# Problem requirements
Would you copy, word for word, each line from the one with "Click the install app icon in address bar" to the end of the listing below, skipping all pictures?

# Material supplied
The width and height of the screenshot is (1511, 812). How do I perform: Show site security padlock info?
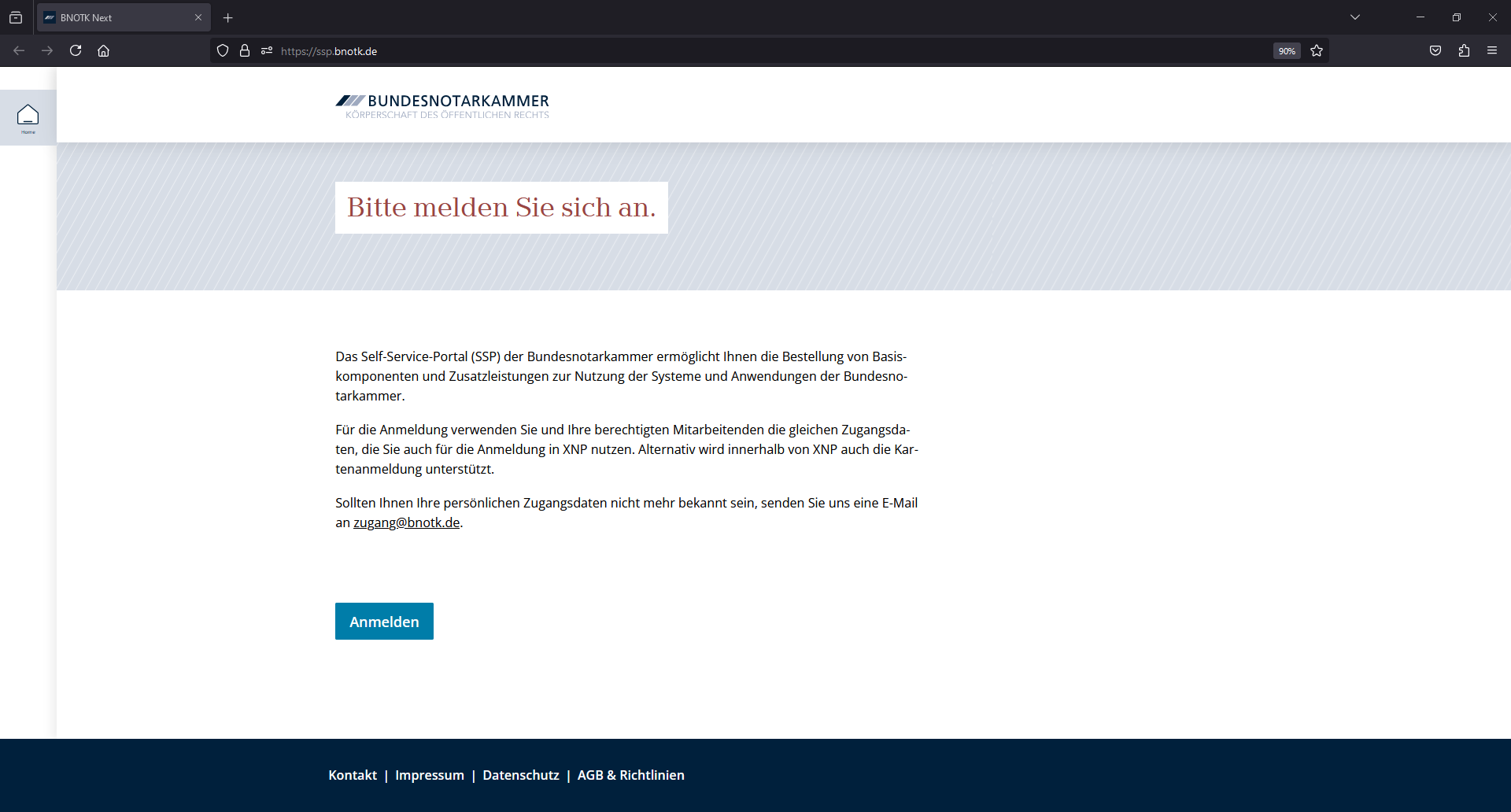(x=245, y=51)
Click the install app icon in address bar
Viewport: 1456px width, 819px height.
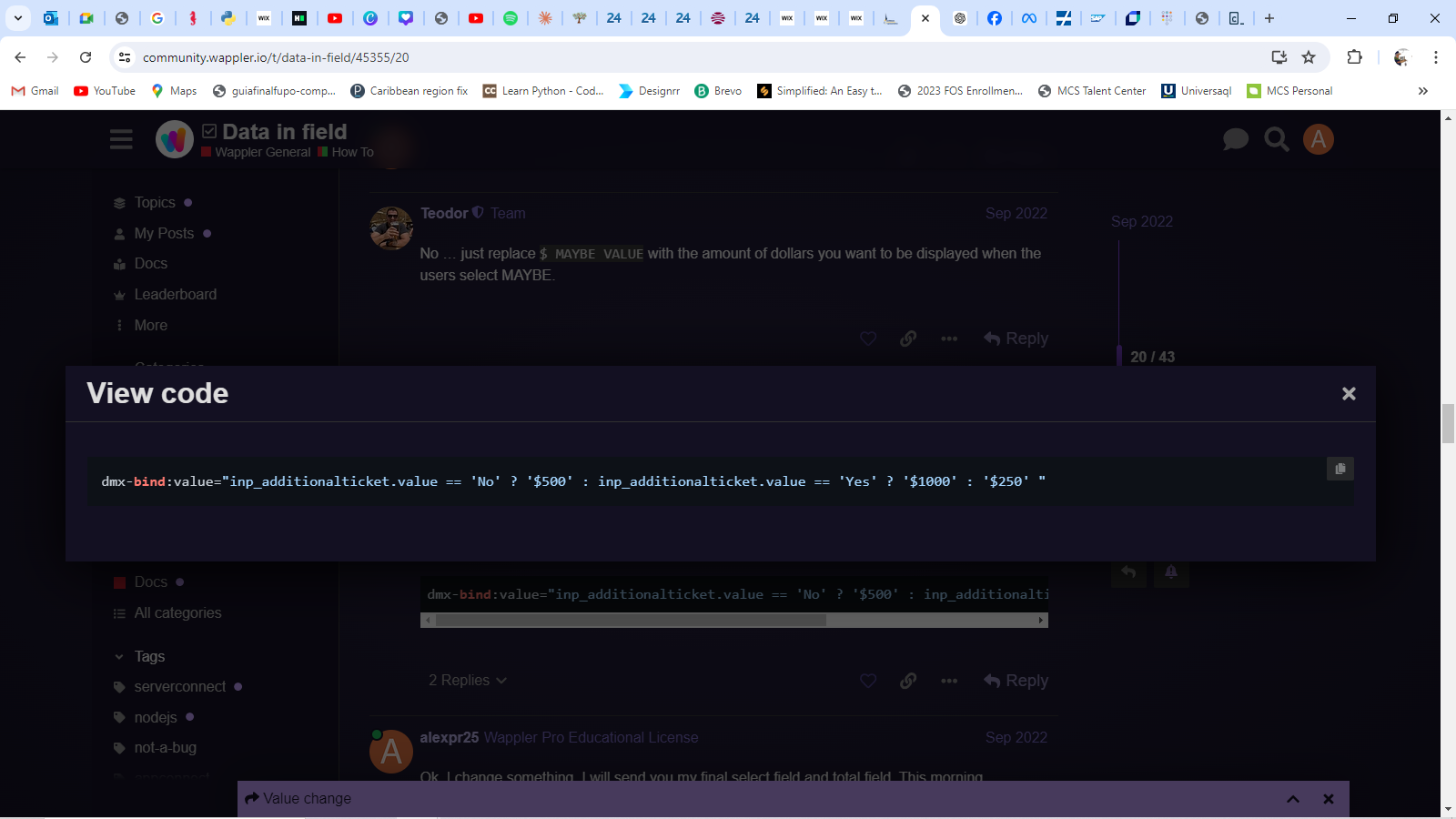click(x=1279, y=57)
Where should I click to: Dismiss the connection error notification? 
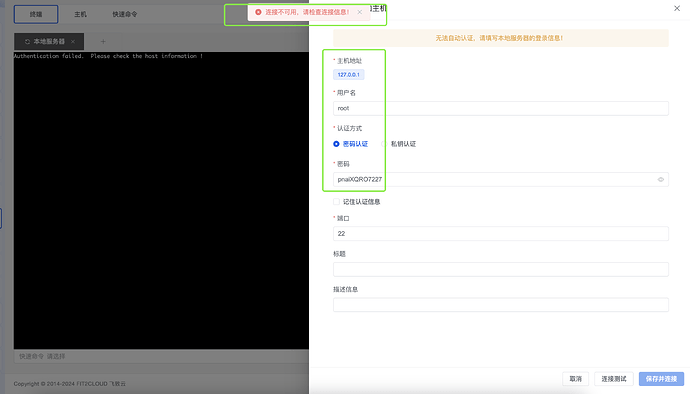(x=360, y=12)
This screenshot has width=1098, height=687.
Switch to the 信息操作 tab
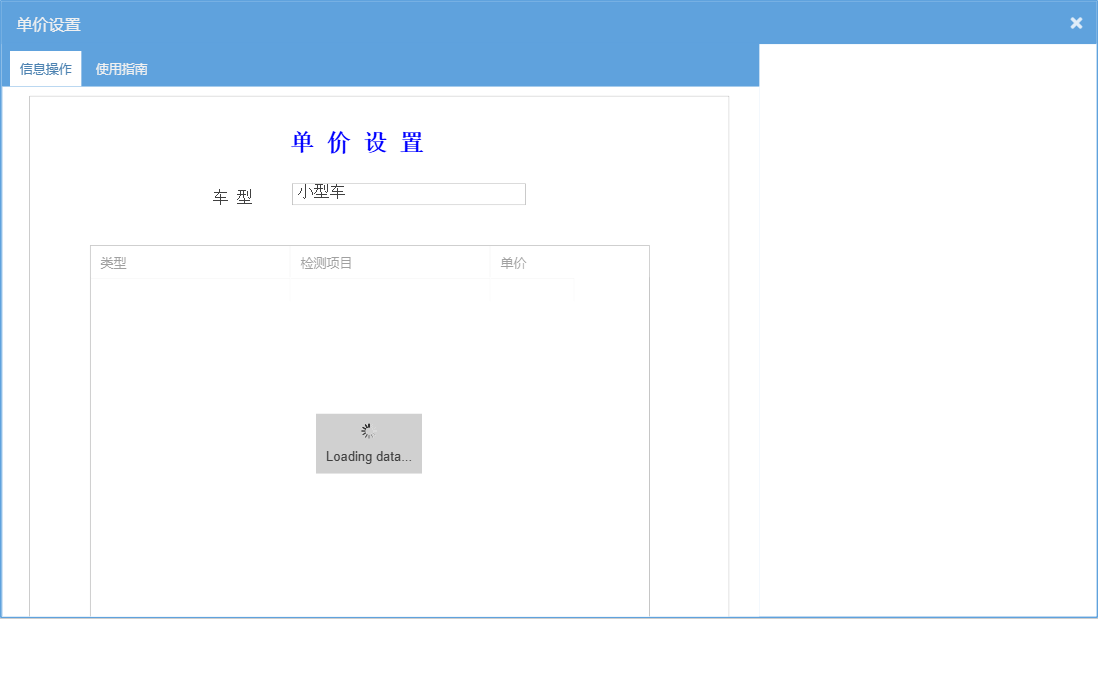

# Exercise response
Click the install app icon in address bar
Viewport: 1456px width, 819px height.
click(x=1279, y=57)
Where should I click to: Dismiss the connection error notification? 
(x=360, y=12)
This screenshot has width=1098, height=687.
Switch to the 信息操作 tab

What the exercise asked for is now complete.